ALTEN Group Case Studies Sharing

3D illustration of a cube, featuring a luminous texture. The cube displays the inscriptions 'AI' and 'ALTEN case studies,' along with a ALTEN's logo.A Japanese metaverse startup, focused on virtual influencers, was interested in developing advanced AI models for generating real-time talking videos. They contacted VMO Holdings, a brand of the ALTEN Group specialized in software product development, to help them create the avatars. Thanks to their innovations, high-quality, real-time talking AI avatars now populate their metaverse.

The innovative Japanese startup sought to generate high-quality video tailored to Japanese metaverse audiences. The scarcity of Japanese training datasets in existing commercial application programming interfaces (APIs) posed a significant obstacle to achieving the accurate speech-to-text capabilities the startup was looking for. In addition, the high cost of third-party commercial products made the development of an in-house AI product.

 

Challenge: To develop cutting-edge AI technologies for real-time talking video generation, tailored to the needs of a Japanese metaverse audience focused on virtual influencers

Solution: Innovative research on Al models to generate real-time, high-quality, real-time talking AI avatars for virtual applications, coupled with custom finetuning of speech recognition models for better performance in Japanese

Benefits:

  • Real-time, high-quality talking AI characters
  • State-of-the-art solution
  • Enhanced AI capabilities
  • Superior performance in Japanese speech recognition
  • Improved efficiency in video generation
  • Faster processing times and higher resolution outputs

Key performance indicators:

Speech-To-Text:

  • 75% reduction in processing time
  • 15% enhancement in Japanese speech-to-text accuracy compared to market standards

Video Generation: 

  • 100% improvement in alignment between voice and lip movements
  • increased resolution, with equivalent GPU usage, from 96 x 96 to 256 x 256
  • decreased latency between input and output, in real-time, from 45 seconds to < 3 seconds
  • >90% reduction in cost of video creation, compared to traditional tools

 

Person-talking video

Together with VMO, the startup set out to revolutionize virtual communication for the metaverse platform.

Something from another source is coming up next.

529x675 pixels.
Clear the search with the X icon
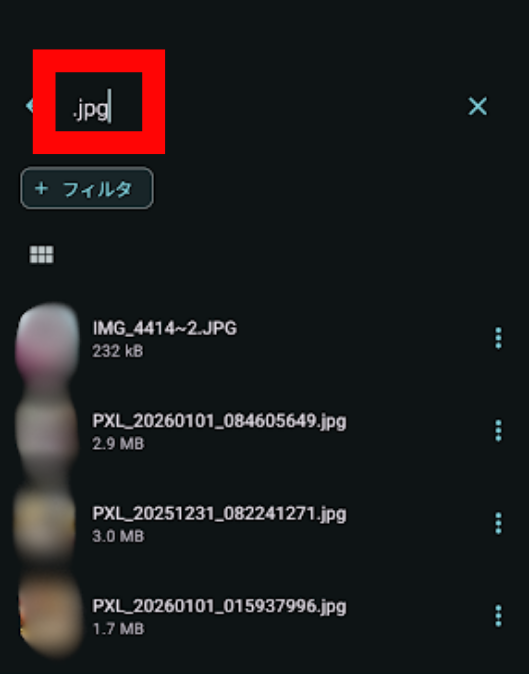pyautogui.click(x=477, y=106)
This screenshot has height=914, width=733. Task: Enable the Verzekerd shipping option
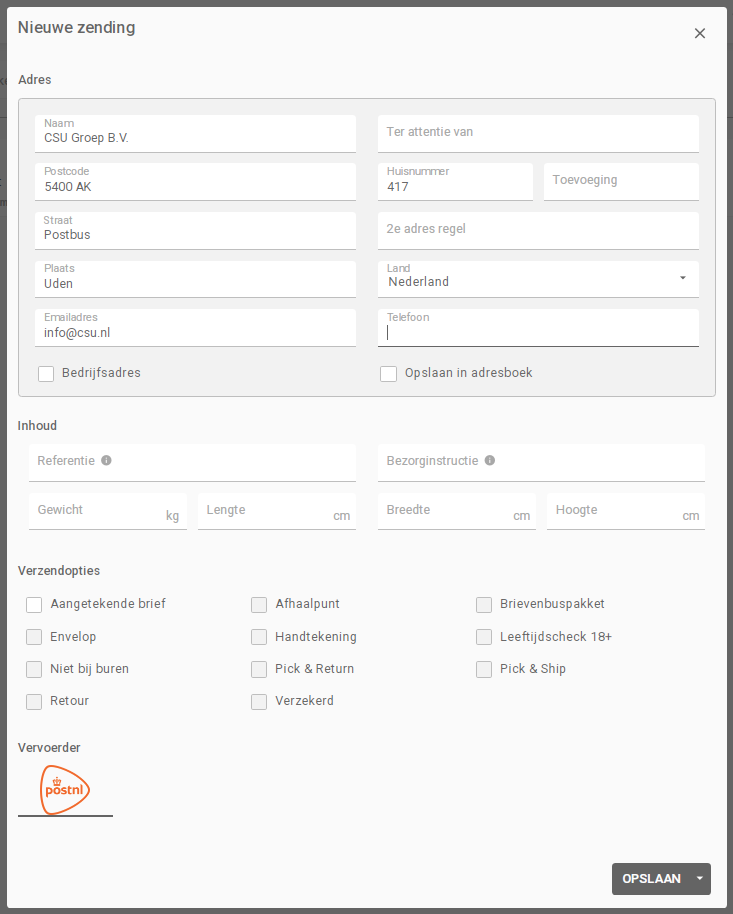point(259,701)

The solution included two main components. The first involved research on and development of AI models for the generation of high-quality, real-time talking avatars. The models needed to support the creation of dynamic video with realistic lip-sync and facial expressions, optimized for low usage of graphic processing units (GPU). This was complemented by finetuning of the speech-to-text model, enhancing it for Japanese data to compensate for the lack of existing commercial alternatives. The finetuning resulted in significant improvements in the recognition accuracy of Japanese speech. The improved efficiency in video generation enabled faster processing times and higher-resolution outputs.

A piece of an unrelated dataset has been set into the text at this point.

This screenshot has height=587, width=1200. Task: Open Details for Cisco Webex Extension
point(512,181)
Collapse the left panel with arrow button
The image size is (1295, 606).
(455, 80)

The first AI lip sync model entered production in September 2023, with fake video lip-sync. The current version, with real lip-sync, went into production in January 2024.

The tools

Model Training on Nvidia GPU H100s was utilized for intensive model training tasks.
Speech-to-text benchmarking was conducted with Whisper API and various pretrained models, for comparison against industry benchmarks (OpenAI and Google ASR). The advanced AI models included SadTalker for high-quality, GPU-intensive video generation. ER-NERF was deployed for static body D-ID, transforming still photos into personalized streaming AI videos optimized for low GPU usage. Wav2Lip enabled efficient, full body motion with good quality. Custom Japanese datasets were used for finetuning, leveraging internal preprocessing and optimization techniques. State-of-the-art solutions achieved near real-time video generation, reducing processing time from 45 seconds to just 5 seconds, at a resolution of 96×96.

The VMO AI resulted in enhanced video quality, achieving a resolution of 256×256 pixels with only three seconds of generation time. The results in Japanese speech recognition ensured superior performance, with a word error rate (WER) of 18.01 that far outperforms OpenAI’s Whisper (21.11 WER) and Google ASR (27.74 WER), providing a significant edge in Japanese language support.

New horizons on the metaverse

This innovative application of AI technologies offers Japanese audiences previously unknown advances in avatar generation, opening up territories in the metaverse focused on their needs and preferences.